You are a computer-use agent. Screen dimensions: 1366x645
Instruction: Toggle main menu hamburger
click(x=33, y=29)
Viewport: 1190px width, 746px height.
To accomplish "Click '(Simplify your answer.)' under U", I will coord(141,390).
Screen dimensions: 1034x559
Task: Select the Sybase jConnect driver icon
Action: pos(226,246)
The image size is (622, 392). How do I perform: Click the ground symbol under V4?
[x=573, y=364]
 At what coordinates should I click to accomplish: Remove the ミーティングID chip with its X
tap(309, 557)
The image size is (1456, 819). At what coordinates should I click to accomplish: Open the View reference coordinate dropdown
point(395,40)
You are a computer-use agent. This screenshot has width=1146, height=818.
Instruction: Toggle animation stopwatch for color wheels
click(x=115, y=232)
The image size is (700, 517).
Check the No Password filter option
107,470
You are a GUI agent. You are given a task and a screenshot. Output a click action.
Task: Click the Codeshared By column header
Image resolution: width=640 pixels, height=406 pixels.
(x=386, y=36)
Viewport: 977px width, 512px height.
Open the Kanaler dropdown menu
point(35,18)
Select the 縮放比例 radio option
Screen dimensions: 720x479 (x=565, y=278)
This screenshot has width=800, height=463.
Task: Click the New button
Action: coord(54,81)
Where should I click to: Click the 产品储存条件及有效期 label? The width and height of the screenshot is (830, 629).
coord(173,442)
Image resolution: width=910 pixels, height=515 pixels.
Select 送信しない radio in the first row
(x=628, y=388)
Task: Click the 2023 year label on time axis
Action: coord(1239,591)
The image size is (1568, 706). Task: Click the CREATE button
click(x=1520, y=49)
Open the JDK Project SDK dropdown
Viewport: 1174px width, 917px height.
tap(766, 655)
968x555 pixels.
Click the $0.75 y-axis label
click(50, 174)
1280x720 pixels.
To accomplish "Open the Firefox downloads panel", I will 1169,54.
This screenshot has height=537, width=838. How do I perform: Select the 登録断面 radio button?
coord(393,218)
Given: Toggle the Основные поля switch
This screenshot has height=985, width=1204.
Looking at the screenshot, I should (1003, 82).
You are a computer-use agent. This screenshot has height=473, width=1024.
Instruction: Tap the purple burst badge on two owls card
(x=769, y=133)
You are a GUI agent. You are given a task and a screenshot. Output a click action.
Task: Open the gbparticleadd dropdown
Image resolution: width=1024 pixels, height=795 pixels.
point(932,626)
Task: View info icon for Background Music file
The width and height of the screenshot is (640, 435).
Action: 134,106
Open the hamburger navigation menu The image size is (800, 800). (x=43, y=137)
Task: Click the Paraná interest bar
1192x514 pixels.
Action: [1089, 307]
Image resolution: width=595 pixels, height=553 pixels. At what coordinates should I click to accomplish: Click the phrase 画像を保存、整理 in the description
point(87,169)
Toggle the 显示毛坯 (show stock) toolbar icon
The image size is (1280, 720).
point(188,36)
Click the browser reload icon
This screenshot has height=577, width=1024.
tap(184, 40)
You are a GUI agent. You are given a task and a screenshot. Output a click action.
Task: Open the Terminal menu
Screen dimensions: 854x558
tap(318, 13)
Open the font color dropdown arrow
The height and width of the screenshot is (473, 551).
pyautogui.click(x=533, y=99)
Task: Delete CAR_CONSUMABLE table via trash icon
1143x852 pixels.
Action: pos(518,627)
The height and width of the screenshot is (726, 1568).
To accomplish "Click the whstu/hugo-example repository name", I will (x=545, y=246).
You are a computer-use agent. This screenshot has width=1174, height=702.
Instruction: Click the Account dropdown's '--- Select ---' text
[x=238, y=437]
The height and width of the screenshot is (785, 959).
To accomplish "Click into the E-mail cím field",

* _Task goal_
List each line of the material above that contains the string "should". Treat uppercase and lowercase as different.

* _Result below_
 At what coordinates should I click to accomplish: Remove the ミーティングID chip with its X
The image size is (1456, 819). At what coordinates should I click to accomplish: Open the View reference coordinate dropdown
Where should I click to: Click the 产品储存条件及有效期 label? The width and height of the screenshot is (830, 629).
Looking at the screenshot, I should (1003, 82).
Image resolution: width=595 pixels, height=553 pixels. At what coordinates should I click to accomplish: Click the phrase 画像を保存、整理 in the description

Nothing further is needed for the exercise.